Monday, November 10, 2008

Pacific Ethanol Follows the Fold (PEIX, VSE, AVR)
Pacific Ethanol (NASDAQ:PEIX) reported third quarter numbers this morning and any resemblance to VeraSun and Aventine (NYSE:AVR) is purely familial. Pacific reported revenues of $184 million, compared with analysts' estimates of $219 million, and an EPS loss of -$0.98, compared with estimates of -$0.16. It's hard to imagine how it could have been worse.

Like VeraSun and Aventine, Pacific is stuck in the deadly cycle of high feedstock costs, low sales prices, and falling demand for gasoline. Each of these companies invested heavily in capacity, only to see demand fall as consumers drove less in reaction to high gasoline prices. VeraSun is currently in Chapter 11, and its stock has been taken off the NYSE. Aventine and Pacific are off 52-week highs by about 80%.

The glow of corn ethanol was strong when the federal government mandated renewable-fuel standards, but what we've got here is an example of the market hammering an industry regardless of federal backing.
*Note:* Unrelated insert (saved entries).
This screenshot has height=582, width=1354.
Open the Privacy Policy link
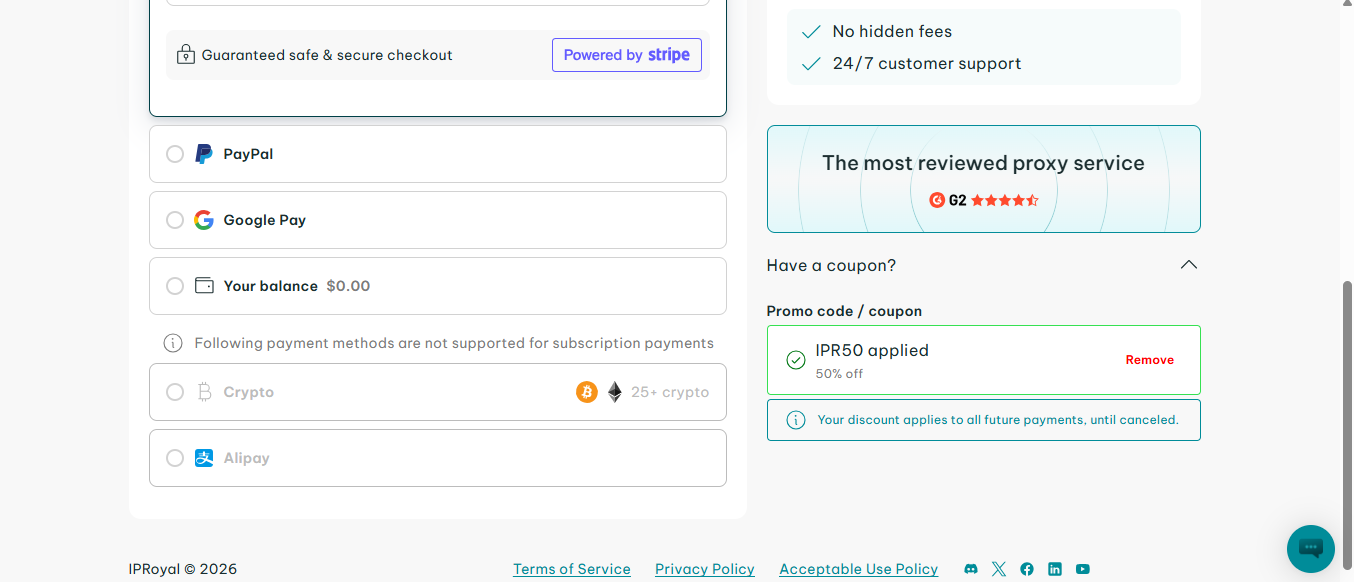click(704, 569)
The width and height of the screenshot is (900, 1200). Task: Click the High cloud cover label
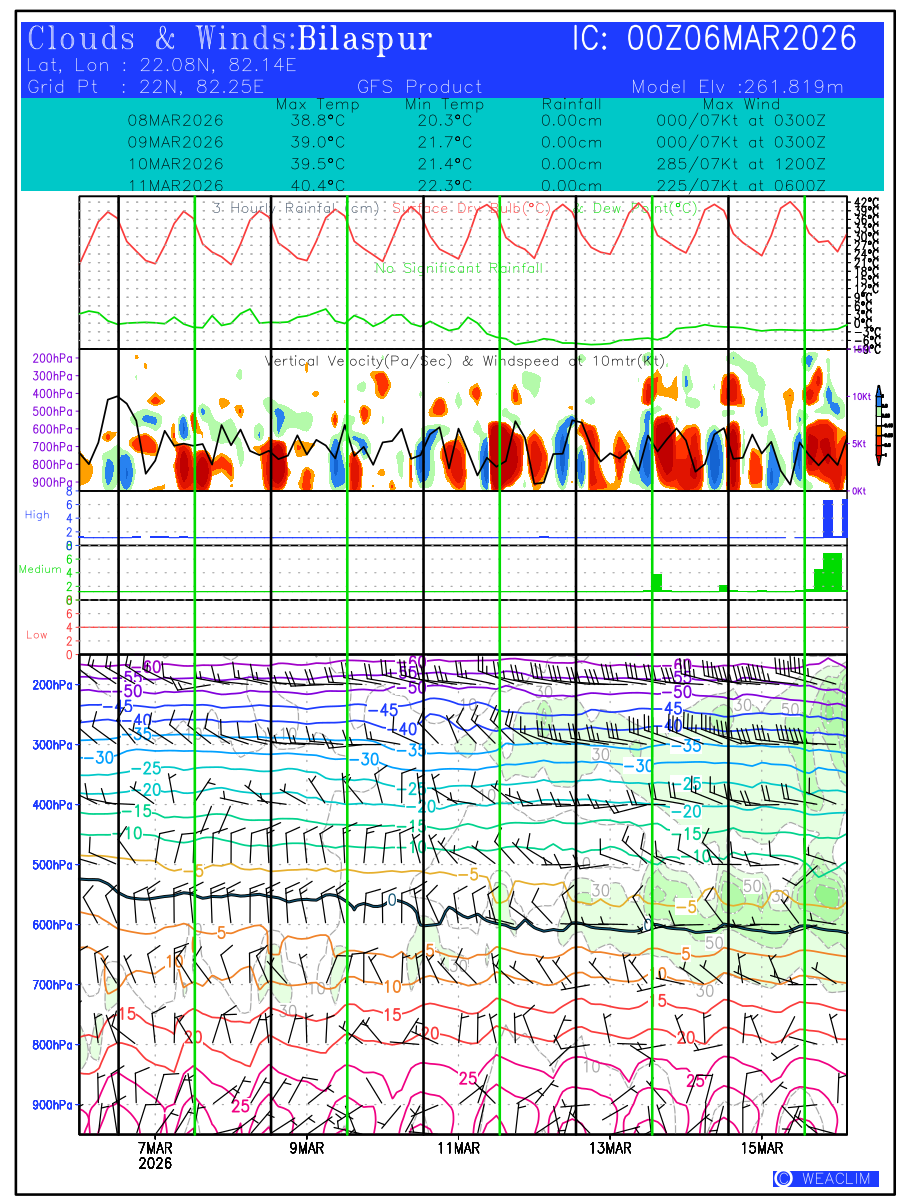point(37,514)
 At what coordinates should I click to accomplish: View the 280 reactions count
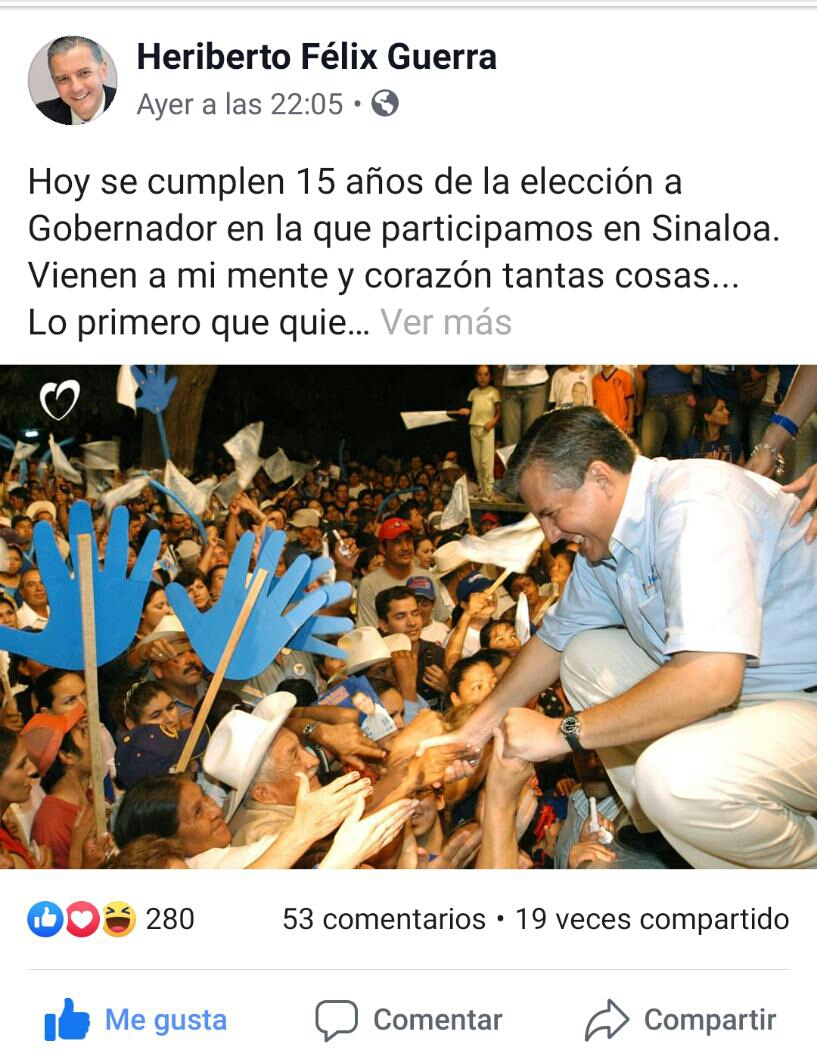pyautogui.click(x=170, y=919)
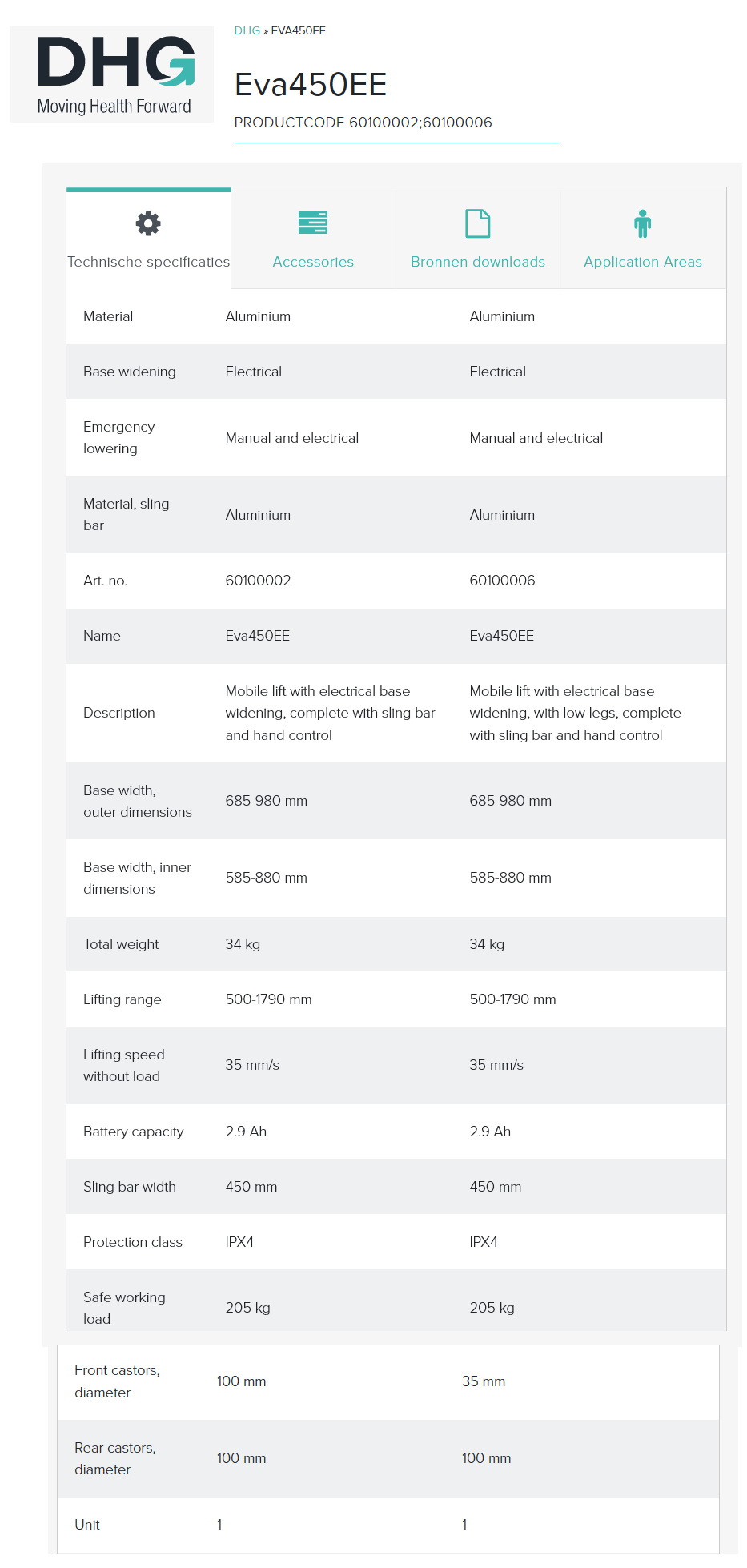Switch to the Bronnen downloads tab label
Viewport: 747px width, 1568px height.
click(478, 262)

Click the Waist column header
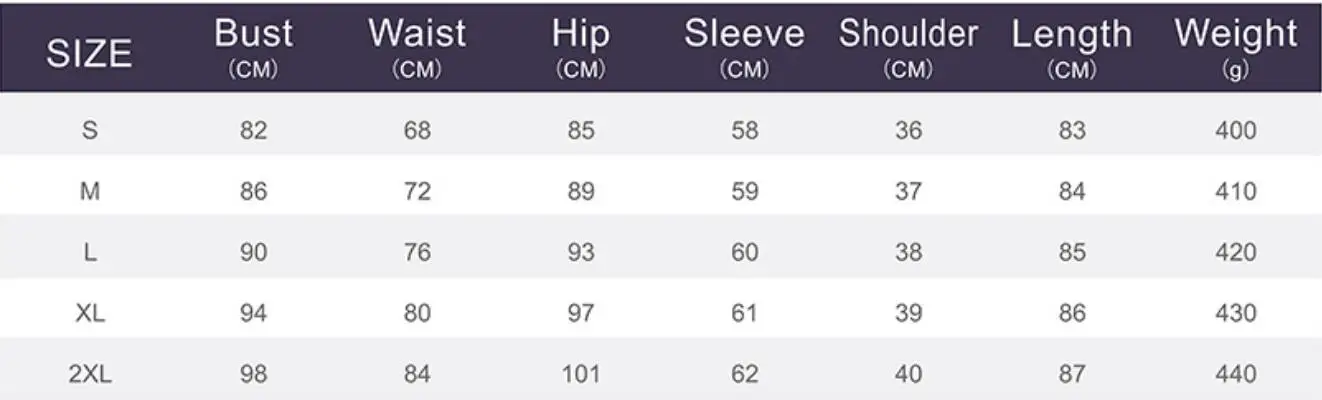click(x=417, y=35)
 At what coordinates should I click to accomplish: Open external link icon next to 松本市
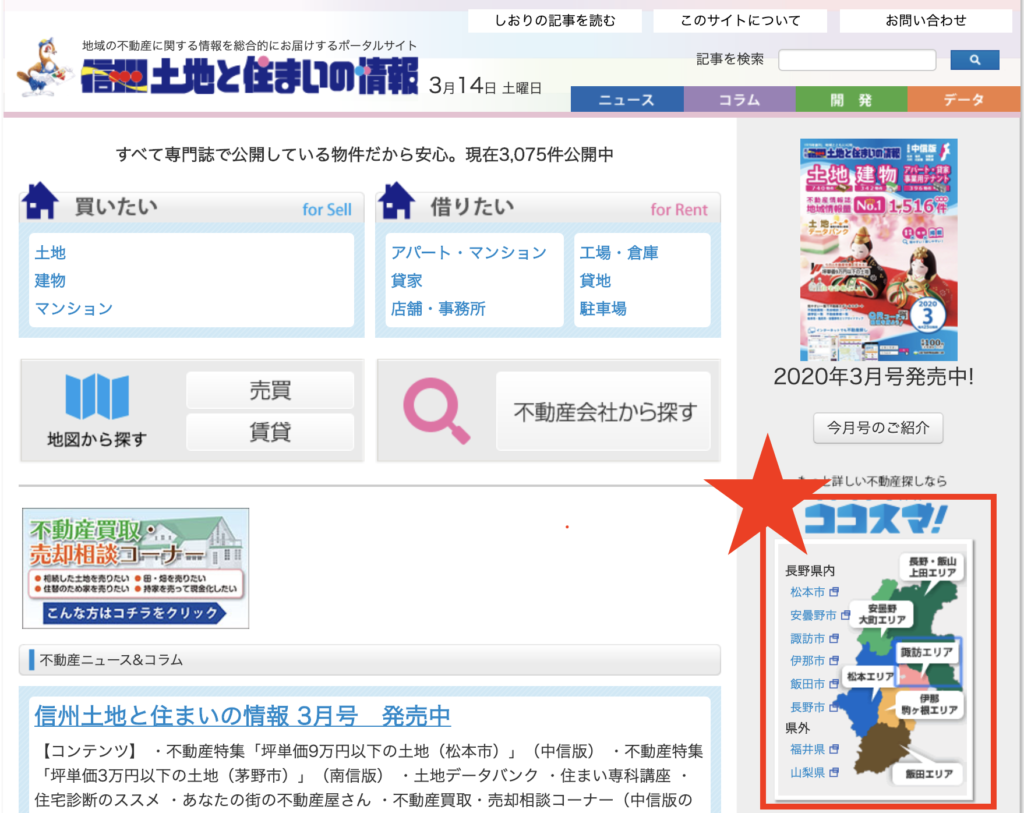[833, 592]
Politically, ethanol's a winner. It benefits farmers, it reduces carbon emissions, and it replaces foreign oil. That's why politicians love it--there's something for nearly everybody.

But the market treats corn ethanol just as it would any other product: does the demand mesh with the supply? The answer appears to be "no." Federal mandates for 11.1 billion gallons of ethanol production by the end of 2009 will certainly be met. But if consumers stop driving, where's that ethanol going to be sold?

One thing that could happen is that Congress could mandate wider use of 85% ethanol (E85)...

1 comment:

10ksnooker said...

It's odd how fuels that were discarded 100 years ago are now fashionable for no good reason. The ethanol and peanut oil diesel fuels were discounted because they were too expensive. The market spoke.

Most people have figured out that ethanol takes much more carbon to produce, and delivers less mileage in return.

It short, burning food is stupid. Especially when you can produce liquid fuel from coal for much less cost.